• **Activity**
Where the listing below reaches the line containing "Where should I click to: Sort", start writing out lines exactly, and stop once the line containing "Task: Open the Newsletter filter dropdown" has been written.

--- Input material ---

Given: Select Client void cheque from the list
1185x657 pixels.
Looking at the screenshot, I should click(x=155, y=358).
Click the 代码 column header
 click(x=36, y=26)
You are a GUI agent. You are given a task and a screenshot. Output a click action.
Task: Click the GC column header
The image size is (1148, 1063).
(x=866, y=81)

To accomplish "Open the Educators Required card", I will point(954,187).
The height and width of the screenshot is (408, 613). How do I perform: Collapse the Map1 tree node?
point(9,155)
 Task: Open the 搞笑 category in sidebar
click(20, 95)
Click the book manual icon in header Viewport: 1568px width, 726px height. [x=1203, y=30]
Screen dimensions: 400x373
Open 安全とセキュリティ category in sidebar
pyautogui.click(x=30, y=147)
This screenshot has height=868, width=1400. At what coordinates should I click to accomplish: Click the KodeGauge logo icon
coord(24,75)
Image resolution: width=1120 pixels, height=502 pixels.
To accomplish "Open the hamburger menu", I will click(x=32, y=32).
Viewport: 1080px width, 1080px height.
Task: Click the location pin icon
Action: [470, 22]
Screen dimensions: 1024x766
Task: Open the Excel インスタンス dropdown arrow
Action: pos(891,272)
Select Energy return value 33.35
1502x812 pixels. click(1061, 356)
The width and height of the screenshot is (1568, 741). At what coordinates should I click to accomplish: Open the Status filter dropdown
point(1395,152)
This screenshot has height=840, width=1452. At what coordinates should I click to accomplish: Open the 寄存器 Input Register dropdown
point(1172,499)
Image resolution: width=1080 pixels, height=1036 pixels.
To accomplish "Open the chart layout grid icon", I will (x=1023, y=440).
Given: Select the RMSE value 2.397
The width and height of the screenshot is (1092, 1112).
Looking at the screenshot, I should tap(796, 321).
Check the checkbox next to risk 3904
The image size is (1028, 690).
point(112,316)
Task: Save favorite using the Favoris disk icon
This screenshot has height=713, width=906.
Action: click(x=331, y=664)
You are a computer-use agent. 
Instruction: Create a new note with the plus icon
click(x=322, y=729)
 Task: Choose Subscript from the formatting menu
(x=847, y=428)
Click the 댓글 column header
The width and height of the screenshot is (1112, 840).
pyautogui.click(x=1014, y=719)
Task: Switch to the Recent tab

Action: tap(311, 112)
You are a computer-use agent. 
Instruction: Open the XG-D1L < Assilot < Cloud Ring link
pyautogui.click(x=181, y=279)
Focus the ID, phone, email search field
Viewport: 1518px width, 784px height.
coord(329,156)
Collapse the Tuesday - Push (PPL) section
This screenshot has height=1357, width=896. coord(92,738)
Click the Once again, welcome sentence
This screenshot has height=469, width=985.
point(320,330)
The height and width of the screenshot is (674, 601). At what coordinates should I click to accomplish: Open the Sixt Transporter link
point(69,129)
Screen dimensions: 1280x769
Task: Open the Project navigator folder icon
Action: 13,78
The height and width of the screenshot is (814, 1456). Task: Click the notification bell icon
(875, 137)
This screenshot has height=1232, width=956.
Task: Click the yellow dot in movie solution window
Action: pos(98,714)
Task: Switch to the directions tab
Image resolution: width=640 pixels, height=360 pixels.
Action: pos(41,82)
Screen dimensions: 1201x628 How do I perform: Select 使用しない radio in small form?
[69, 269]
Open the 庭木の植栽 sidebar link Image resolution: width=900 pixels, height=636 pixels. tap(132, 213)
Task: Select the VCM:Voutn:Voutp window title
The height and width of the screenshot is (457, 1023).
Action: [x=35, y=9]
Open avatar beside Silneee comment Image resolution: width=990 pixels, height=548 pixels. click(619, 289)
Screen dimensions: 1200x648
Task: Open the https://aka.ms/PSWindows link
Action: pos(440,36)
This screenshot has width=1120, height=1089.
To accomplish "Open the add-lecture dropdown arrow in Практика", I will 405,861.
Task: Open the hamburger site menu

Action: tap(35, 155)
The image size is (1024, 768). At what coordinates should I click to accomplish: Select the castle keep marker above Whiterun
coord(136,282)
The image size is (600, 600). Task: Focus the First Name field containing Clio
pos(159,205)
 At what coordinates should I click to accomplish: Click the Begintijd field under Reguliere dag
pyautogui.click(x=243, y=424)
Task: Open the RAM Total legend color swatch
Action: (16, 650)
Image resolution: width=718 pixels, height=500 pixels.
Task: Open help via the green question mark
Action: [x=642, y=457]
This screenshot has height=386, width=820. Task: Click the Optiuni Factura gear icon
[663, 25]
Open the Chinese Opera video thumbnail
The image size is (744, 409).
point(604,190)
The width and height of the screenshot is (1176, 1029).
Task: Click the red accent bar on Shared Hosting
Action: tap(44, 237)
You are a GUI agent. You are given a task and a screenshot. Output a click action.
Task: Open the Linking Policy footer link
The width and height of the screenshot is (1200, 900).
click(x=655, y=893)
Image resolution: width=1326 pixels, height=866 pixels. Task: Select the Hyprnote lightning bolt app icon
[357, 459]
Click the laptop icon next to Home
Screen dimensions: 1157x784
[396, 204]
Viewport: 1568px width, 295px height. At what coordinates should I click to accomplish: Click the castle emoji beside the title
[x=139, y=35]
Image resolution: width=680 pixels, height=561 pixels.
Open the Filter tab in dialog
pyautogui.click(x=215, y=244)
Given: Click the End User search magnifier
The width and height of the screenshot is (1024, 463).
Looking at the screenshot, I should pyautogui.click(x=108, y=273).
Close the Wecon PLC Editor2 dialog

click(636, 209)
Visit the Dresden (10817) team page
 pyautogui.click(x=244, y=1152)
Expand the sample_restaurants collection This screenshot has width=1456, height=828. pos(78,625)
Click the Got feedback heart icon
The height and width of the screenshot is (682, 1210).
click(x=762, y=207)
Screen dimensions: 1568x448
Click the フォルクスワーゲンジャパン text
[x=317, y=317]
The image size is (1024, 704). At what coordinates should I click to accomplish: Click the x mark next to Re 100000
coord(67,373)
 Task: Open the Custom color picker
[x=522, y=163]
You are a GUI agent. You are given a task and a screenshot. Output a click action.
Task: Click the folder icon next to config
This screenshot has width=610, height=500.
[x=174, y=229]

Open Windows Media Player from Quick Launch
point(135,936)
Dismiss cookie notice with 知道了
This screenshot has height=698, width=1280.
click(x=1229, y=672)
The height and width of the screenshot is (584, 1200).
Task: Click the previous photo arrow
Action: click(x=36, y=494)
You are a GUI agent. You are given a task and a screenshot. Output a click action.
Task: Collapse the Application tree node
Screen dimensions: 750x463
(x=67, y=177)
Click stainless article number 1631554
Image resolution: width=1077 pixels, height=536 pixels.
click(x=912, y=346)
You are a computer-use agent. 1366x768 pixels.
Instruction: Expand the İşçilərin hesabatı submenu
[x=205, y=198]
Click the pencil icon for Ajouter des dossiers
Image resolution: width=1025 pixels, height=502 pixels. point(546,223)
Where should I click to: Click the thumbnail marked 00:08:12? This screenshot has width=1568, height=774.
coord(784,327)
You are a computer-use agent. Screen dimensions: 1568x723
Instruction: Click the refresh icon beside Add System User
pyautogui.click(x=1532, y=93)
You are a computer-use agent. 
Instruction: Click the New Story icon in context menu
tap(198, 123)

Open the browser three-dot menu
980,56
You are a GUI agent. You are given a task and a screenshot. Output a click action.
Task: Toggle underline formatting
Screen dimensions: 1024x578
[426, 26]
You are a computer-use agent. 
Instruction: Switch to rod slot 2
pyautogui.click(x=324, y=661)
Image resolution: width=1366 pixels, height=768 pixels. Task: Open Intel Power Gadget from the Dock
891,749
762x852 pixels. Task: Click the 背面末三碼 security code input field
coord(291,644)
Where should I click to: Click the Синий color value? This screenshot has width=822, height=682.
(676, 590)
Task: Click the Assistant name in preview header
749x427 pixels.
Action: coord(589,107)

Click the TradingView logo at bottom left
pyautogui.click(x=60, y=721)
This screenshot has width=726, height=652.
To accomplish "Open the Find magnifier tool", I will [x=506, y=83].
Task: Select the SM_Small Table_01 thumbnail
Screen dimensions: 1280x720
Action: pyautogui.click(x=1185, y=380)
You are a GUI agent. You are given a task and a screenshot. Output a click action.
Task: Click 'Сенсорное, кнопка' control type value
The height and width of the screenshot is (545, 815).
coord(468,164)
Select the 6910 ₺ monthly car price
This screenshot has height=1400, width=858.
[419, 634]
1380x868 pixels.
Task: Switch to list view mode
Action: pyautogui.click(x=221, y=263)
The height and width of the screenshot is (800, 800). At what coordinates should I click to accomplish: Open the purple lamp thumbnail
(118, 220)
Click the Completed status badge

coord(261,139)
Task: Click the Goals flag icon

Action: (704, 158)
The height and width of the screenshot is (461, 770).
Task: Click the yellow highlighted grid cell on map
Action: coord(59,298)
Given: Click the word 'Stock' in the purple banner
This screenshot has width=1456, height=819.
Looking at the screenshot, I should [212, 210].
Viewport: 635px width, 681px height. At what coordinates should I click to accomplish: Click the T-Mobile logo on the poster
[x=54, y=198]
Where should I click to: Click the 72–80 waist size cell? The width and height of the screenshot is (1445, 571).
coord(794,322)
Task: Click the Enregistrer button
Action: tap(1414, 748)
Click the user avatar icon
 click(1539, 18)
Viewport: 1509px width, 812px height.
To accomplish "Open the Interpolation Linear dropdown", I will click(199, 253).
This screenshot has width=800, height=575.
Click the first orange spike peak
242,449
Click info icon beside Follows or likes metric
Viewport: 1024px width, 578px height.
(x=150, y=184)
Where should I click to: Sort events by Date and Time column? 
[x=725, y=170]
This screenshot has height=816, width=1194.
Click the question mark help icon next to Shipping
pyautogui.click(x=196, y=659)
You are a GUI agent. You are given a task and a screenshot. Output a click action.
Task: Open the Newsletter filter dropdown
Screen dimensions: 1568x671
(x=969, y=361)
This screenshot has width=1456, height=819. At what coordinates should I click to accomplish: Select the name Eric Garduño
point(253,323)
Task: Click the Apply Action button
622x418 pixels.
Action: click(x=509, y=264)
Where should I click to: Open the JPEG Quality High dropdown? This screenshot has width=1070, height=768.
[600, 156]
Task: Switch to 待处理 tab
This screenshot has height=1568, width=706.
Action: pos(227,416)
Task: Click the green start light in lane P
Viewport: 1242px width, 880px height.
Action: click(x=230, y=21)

---

• **Answer to this problem**
Where should I click to: Sort events by Date and Time column? 
[x=725, y=170]
This screenshot has height=816, width=1194.
Click the question mark help icon next to Shipping
pyautogui.click(x=196, y=659)
You are a GUI agent. You are given a task and a screenshot. Output a click action.
Task: Open the Newsletter filter dropdown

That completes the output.